By default Potato assigns the same number of annotators to every item. For most NLP projects, the right design is the textbook recipe:

One annotator handles most items, with two or three annotators overlapping on a 5 to 10 percent sample to monitor quality.

This page explains how to express that and several related patterns through the num_annotators_per_item and per_annotator_quota config blocks.

The canonical config key

num_annotators_per_item is the canonical key for setting per-item annotator caps. It accepts either:

  1. An integer — the same cap for every item:

yaml num_annotators_per_item: 1

  1. A structured mapping — a default, an overlap sample, and an optional adaptive boost:

yaml num_annotators_per_item: default: 1 overlap_sample: fraction: 0.1 count: 3 stratify_by: domain seed: 42 adaptive: enabled: true disagreement_threshold: 0.5 boost_to: 3 min: 1

max_annotations_per_item is now a deprecated alias for num_annotators_per_item: <int>. Setting both is an error if they disagree; otherwise the legacy key emits a DeprecationWarning.

Overlap sample

The overlap_sample block lets you raise the cap on a deterministic subset of items for quality monitoring. Sampling happens once at startup; the chosen items are stamped with required_annotations: <count> so the assignment logic transparently treats them as high-coverage.

Field Type Description
fraction float in (0, 1] proportion of items to sample
count int >= 2 annotator cap for sampled items (must exceed default)
stratify_by string (optional) item-data field used to stratify the sample
seed int (optional) RNG seed; defaults to the global random_seed

When stratify_by is set, the fraction is applied per stratum, so every category contributes proportionally to the overlap sample.

Adaptive boost

Adaptive boost expands the cap on an item whose early annotators disagreed. When register_annotator records an annotation:

  1. If adaptive.enabled is true, the item already has at least 2 annotations, and its current cap is less than boost_to,
  2. The disagreement score (ratio of distinct labels per schema across the item's annotators, max over schemas) is recomputed,
  3. If the score crosses disagreement_threshold, the item's cap is raised to boost_to, the item is removed from completed_instance_ids, and it re-enters the assignment queue.
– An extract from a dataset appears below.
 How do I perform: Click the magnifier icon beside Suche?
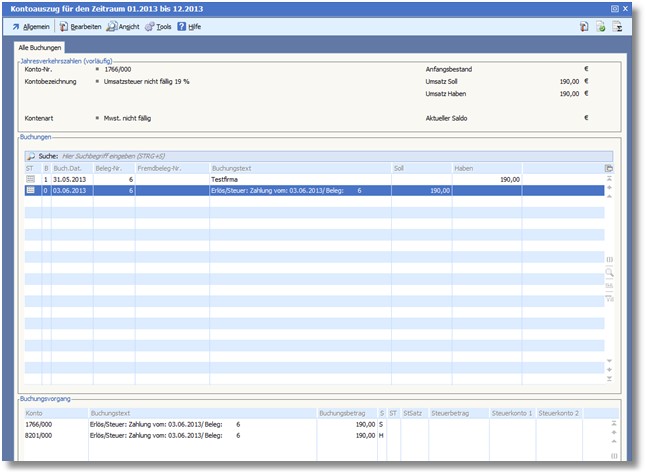point(31,157)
The boost is one-shot per item.

Per-annotator quota

per_annotator_quota controls how many items each annotator gets assigned — orthogonal to per-item caps. It resolves a quota for each user in order:

per_annotator_quota:
  default: 100
  by_user:
    alice: 30
    bob: 30
  by_user_role:
    expert: 30
    novice: 200

user_roles:
  alice: expert
  bob: expert
  carol: novice
  dave: novice

Resolution: by_user[uid]by_user_role[user_roles[uid]]default → legacy max_annotations_per_user.

Adjudication auto-routing

When the adjudication block is enabled, overlap-sample items that reach their cap are automatically scored and pushed into the adjudication queue if agreement is below adjudication.agreement_threshold. This means low-quality items surface as soon as the sample saturates, not when an adjudicator manually rebuilds the queue.

adjudication:
  enabled: true
  adjudicator_users: [admin]
  min_annotations: 2
  agreement_threshold: 0.75

Inspecting IAA

Once overlap-sample items saturate, agreement statistics are available at /admin/iaa. The view computes the metric set appropriate to each schema's annotation_type:

Schema kind Metrics
nominal (radio, single-label multiselect, triage) percent agreement, Cohen's κ, Fleiss' κ, Krippendorff's α (nominal)
ordinal (likert, confidence, semantic_differential, range_slider, VAS) weighted κ (linear, quadratic), Spearman's ρ, Krippendorff's α (ordinal)
continuous (slider, number, multirate, constant_sum, soft_label) Pearson r, MAE, RMSE, Krippendorff's α (interval), ICC(2,k)
multi-label (multiselect, hierarchical_multiselect, card_sort) mean Jaccard, MASI-α
ranking (ranking, bws, pairwise) Kendall's τ, Spearman footrule
span (span, error_span, event_annotation, coreference, extractive_qa) token-level κ (BIO), span F1 (exact + partial), Krippendorff's αU, γ (Mathet)

Set ?format=html for the rendered table:

GET /admin/iaa?format=html
X-API-Key: <your admin api key>

The HTML view colors metrics by interpretive convention (≥0.6 green, <0.2 red for κ-family scores) and lists per-item annotator counts beneath the schema tables.

Example

A runnable demonstration lives at examples/advanced/heterogeneous-coverage/. From the repo root:

python potato/flask_server.py start examples/advanced/heterogeneous-coverage/config.yaml -p 8000

The example uses 20 items split across two domains (product, movie), samples 20% for 3-annotator overlap stratified by domain, enables adaptive boost at threshold 0.5, defines two expertise tiers, and pipes low-agreement overlap items into adjudication.